No es ése sino el anhelo de un estado que se situaría más allá de los límites que tradicionalmente separan, como cosas distintas, vida y creación, el sueño de una existencia que se manifiesta sin ataduras ni mezquindades y que, como respira es capaz de volcarse también, ciega y apasionadamente, en forma de pintura.

Bonifacio

Galería Juana Mordó. Villanueva, 7. Madrid. Hasta el 28 de febrero.

La tela se impregnaría así de una energía que resulta doblemente reveladora. De un lado -sedimento de esa acción pura en la que se encarna, sin fisuras, la apuesta que el artista enfrenta al mundo- su compulsiva dicción actúa, por sí misma, como prueba fehaciente del potencial liberador que en ella arrastra. Pero, desde una conciencia más lúcida, hay también en ese gesto una dimensión heroica, reflejo de una persecución vehemente, sin pausa ni límite, en pos de aquello -sea la vida como un todo o la experiencia específica del proceso de creación- que la pintura no puede agotar sino como su sombra. Con todo, no creo estrictamente imprescindible el encuentro con Bonifacio en carne mortal -o inmortal, que por ello no quede- para que uno pueda dejarse arrastrar por el duende de estas pinturas, ni para adivinar bajo su piel la voz secreta de ese deseo punzante y burlón por el que el pintor saca a la luz fantasmagórica del lienzo -como quien se saca los demonios del cuerpo- sus entrañables espectros.

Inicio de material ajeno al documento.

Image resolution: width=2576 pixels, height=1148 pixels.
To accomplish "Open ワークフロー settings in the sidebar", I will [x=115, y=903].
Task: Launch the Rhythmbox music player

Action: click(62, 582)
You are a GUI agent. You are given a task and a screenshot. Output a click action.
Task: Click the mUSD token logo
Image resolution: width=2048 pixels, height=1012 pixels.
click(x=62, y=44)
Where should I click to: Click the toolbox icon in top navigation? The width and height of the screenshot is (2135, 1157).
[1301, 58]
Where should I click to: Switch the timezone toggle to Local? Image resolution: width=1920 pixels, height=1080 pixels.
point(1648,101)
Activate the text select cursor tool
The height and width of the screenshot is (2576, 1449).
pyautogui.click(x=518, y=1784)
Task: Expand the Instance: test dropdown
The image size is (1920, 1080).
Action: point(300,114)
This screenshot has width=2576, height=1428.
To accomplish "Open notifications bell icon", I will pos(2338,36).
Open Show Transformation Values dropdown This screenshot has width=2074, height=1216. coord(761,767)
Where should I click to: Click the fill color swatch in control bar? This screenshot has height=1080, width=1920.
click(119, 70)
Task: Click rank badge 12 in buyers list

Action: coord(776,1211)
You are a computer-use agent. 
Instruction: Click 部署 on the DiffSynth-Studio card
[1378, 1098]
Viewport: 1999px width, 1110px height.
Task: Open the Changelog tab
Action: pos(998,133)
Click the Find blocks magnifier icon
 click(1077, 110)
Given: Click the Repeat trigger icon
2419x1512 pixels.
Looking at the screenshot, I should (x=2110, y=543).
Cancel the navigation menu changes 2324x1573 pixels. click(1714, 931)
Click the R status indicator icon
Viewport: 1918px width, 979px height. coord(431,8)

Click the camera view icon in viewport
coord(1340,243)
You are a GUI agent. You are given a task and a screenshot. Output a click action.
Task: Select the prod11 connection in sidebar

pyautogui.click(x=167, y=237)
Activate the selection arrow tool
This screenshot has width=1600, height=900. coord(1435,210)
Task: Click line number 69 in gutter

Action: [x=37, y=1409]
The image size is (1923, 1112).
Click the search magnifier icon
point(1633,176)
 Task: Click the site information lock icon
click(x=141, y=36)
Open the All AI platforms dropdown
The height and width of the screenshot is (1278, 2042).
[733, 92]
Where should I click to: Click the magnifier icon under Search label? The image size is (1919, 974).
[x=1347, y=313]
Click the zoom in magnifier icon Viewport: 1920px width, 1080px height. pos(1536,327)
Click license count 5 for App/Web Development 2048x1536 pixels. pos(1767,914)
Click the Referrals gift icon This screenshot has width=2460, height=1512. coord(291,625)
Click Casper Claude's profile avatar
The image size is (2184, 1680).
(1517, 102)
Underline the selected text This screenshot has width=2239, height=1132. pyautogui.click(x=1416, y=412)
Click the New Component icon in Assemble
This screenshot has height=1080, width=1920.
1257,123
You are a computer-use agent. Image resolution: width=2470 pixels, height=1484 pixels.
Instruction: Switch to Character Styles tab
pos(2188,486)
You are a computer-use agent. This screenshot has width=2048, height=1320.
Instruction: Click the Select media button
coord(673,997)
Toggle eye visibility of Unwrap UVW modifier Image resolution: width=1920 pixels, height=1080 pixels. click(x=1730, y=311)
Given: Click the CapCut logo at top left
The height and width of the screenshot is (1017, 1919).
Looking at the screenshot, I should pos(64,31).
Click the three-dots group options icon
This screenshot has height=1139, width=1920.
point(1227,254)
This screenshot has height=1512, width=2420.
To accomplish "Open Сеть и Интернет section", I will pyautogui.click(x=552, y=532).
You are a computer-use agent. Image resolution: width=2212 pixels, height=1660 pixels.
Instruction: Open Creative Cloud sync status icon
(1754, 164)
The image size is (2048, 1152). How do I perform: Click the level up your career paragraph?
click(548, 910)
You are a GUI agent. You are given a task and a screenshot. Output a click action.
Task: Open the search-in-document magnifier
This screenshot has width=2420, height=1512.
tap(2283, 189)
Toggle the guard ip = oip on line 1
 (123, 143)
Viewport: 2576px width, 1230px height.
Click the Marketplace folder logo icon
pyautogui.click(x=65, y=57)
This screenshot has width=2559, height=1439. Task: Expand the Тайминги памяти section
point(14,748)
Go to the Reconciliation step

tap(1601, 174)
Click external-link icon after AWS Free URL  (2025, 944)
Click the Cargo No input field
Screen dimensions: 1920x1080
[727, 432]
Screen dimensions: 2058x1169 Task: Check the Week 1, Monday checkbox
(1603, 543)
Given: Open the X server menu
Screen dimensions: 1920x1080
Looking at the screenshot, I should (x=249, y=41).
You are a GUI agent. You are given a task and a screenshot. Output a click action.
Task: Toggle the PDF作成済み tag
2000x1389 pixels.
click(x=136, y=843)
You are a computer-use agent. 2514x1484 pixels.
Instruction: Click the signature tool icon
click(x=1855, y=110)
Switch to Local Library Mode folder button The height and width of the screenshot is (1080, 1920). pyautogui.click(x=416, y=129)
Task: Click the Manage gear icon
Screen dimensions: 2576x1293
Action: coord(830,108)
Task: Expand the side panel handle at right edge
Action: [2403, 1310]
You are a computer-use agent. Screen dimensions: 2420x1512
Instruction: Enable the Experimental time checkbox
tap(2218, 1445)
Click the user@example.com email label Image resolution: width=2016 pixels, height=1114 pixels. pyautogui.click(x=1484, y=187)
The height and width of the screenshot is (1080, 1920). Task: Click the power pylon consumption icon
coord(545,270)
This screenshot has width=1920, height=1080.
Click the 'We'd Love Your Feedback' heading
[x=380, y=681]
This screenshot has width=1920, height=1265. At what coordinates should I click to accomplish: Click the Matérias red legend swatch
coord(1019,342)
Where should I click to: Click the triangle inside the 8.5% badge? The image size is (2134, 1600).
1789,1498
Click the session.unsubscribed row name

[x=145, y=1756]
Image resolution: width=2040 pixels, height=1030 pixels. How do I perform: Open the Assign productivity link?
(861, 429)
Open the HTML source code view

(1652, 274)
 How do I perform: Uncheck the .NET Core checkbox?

Hombre de querencias fronterizas, impúdico por igual en sus afectos y en sus contradicciones, el Bonifacio pintor ha jugado desde siempre sus cartas en los equívocos límites sobre los que confluyen, como caras que comparten una misma moneda, la pura gestualidad y la sospecha latente de las imágenes. En ese diálogo elástico y desenfadado, la obra de los últimos años va cargando, más la suerte del lado de las ensoñaciones narrativas. Nada cede por ello de su inquietante ambigüedad; tan sólo traslada de lugar el puesto fronterizo.

Y, en este ciclo de pinturas recientes, Bonifacio reitera una vez más, sobre algunas telas memorables, su buen temple y fértil talante fabulador, y esa aparente facilidad bajo la que esconde, como si con él no fuera, una secreta y densa sabiduría de pintor.